The charges vary depending on how much you borrow and a range of other factors specific to each lender’s program. Examples are industry type, monthly payment frequency, term length, etc.
Repayment Terms
Any loan you take out will have specific requirements that should be followed closely in order for your business to continue receiving funding from the lender or investor. It’s also worth discovering what happens if these rules aren’t met, so you know what to expect ahead of time.
Business loans can come with both short-term and long-term repayment plans, which means there is something available for every type of budget.
Lenders
The companies that offer business loans are different from those that provide consumer financing. There are a variety of lenders who specialize in small businesses and who understand the unique needs associated with this type of loan. These companies can help you find a good deal on your next business credit card or line of credit, as well as assisting you with tax planning for your new company.

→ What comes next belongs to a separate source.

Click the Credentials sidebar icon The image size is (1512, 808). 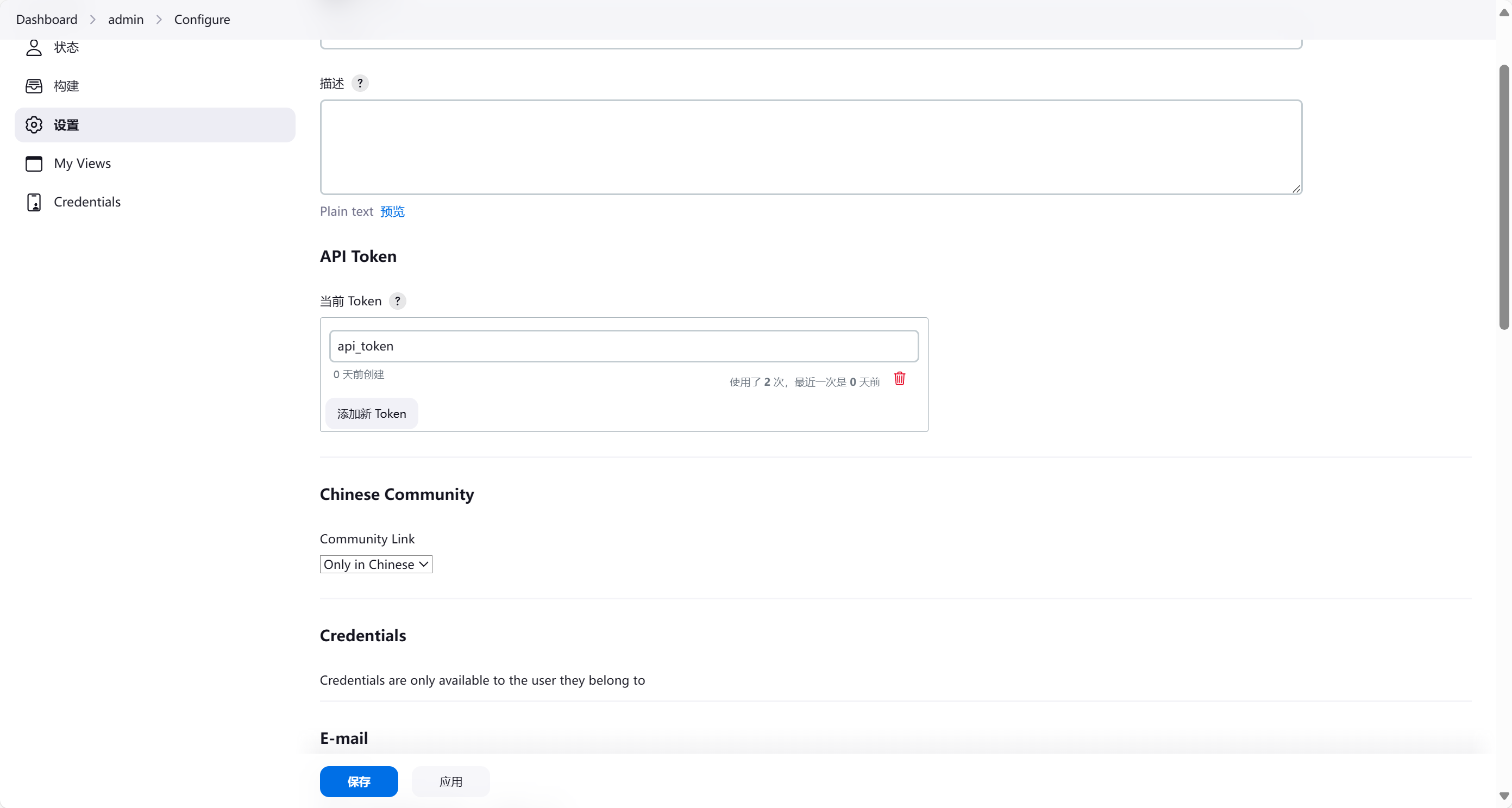click(34, 202)
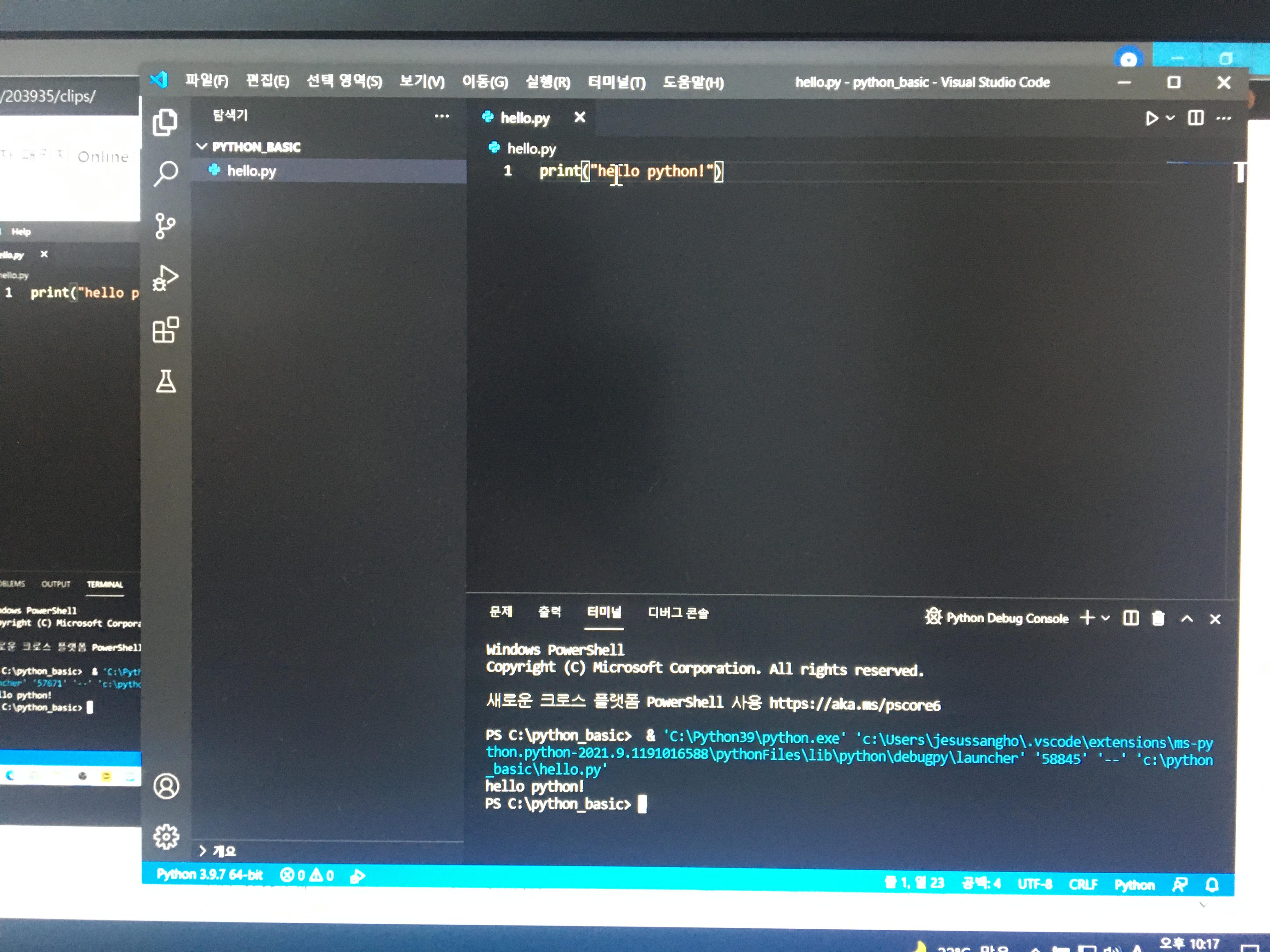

As with many types of small business finance options, banks are usually at the forefront of these services. This is because they have lots of experience dealing with entrepreneurs, and they understand their unique concerns and needs. Small businesses owners often try contacting banks first because they can sometimes offer advantages over other lending companies.
General Advice
You could also approach angel investors or check out peer-to-peer lending through such sites as Prosper. You could also research crowdfunding to see what it could have to offer you. There may also be ways you can raise some extra cash yourself by making a few sacrifices, selling things, or taking up a side hustle.
It’s essential that you read up in advance and get the most suitable loan from a trusted source. In turn, it could provide the cash injection your business sorely needs in order for it to become established and thrive for many years to come.